Starting with the first line of the entries and going on through the line with "Action: (9, 328)", write the lines out again, substituting "screen capture" for every "screenshot" and leaving everything else unchanged.

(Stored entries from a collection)
_ _ _ _ _ _ _

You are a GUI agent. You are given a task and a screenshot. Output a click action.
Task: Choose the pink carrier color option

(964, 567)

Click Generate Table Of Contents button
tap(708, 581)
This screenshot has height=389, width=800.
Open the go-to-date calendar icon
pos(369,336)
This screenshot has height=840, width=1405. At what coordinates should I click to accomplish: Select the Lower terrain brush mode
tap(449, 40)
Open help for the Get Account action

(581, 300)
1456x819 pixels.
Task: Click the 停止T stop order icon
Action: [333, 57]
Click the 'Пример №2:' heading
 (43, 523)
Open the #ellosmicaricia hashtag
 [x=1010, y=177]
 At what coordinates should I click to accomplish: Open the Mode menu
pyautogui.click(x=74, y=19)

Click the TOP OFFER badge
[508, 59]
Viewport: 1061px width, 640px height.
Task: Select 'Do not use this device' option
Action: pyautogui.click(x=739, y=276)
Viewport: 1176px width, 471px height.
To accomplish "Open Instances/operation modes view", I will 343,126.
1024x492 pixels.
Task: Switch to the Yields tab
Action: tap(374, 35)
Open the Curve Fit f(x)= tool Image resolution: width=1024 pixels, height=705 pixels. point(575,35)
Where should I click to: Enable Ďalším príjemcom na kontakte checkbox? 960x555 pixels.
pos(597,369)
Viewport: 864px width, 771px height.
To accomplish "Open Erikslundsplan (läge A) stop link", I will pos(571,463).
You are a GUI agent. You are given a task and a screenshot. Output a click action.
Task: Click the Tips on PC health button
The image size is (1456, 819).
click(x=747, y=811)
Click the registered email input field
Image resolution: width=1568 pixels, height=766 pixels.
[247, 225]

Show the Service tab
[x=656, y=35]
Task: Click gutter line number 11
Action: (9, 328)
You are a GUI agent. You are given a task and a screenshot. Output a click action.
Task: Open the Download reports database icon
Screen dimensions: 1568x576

_ _ _ _ _ _ _

IN RESPONSE:
You are a GUI agent. You are given a task and a screen capture. Output a click action.
Task: Choose the pink carrier color option

(964, 567)

Click Generate Table Of Contents button
tap(708, 581)
This screen capture has height=389, width=800.
Open the go-to-date calendar icon
pos(369,336)
This screen capture has height=840, width=1405. At what coordinates should I click to accomplish: Select the Lower terrain brush mode
tap(449, 40)
Open help for the Get Account action

(581, 300)
1456x819 pixels.
Task: Click the 停止T stop order icon
Action: [333, 57]
Click the 'Пример №2:' heading
 (43, 523)
Open the #ellosmicaricia hashtag
 [x=1010, y=177]
 At what coordinates should I click to accomplish: Open the Mode menu
pyautogui.click(x=74, y=19)

Click the TOP OFFER badge
[508, 59]
Viewport: 1061px width, 640px height.
Task: Select 'Do not use this device' option
Action: pyautogui.click(x=739, y=276)
Viewport: 1176px width, 471px height.
To accomplish "Open Instances/operation modes view", I will 343,126.
1024x492 pixels.
Task: Switch to the Yields tab
Action: tap(374, 35)
Open the Curve Fit f(x)= tool Image resolution: width=1024 pixels, height=705 pixels. point(575,35)
Where should I click to: Enable Ďalším príjemcom na kontakte checkbox? 960x555 pixels.
pos(597,369)
Viewport: 864px width, 771px height.
To accomplish "Open Erikslundsplan (läge A) stop link", I will pos(571,463).
You are a GUI agent. You are given a task and a screen capture. Output a click action.
Task: Click the Tips on PC health button
The image size is (1456, 819).
click(x=747, y=811)
Click the registered email input field
Image resolution: width=1568 pixels, height=766 pixels.
[247, 225]

Show the Service tab
[x=656, y=35]
Task: Click gutter line number 11
Action: (9, 328)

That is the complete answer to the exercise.